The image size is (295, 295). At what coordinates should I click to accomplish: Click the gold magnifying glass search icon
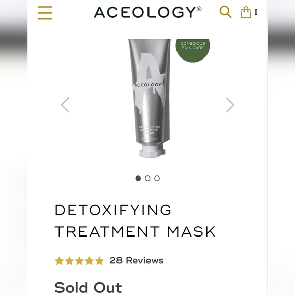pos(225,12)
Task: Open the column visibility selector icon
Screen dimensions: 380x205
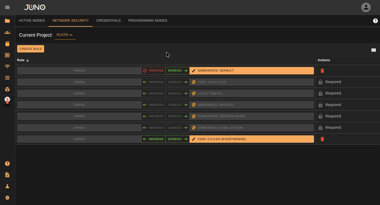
● ● ● ● ●
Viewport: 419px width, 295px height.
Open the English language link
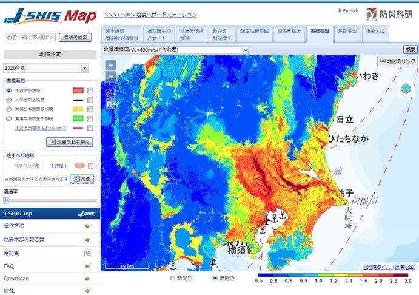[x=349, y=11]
● ● ● ● ●
*Work request*.
Using the records above, restate word for word the lines from the one with "Task: Open the" through the one with "Screen dimensions: 380x205", both included.

*Answer to this exercise*.
Task: Open the column visibility selector icon
Screen dimensions: 380x205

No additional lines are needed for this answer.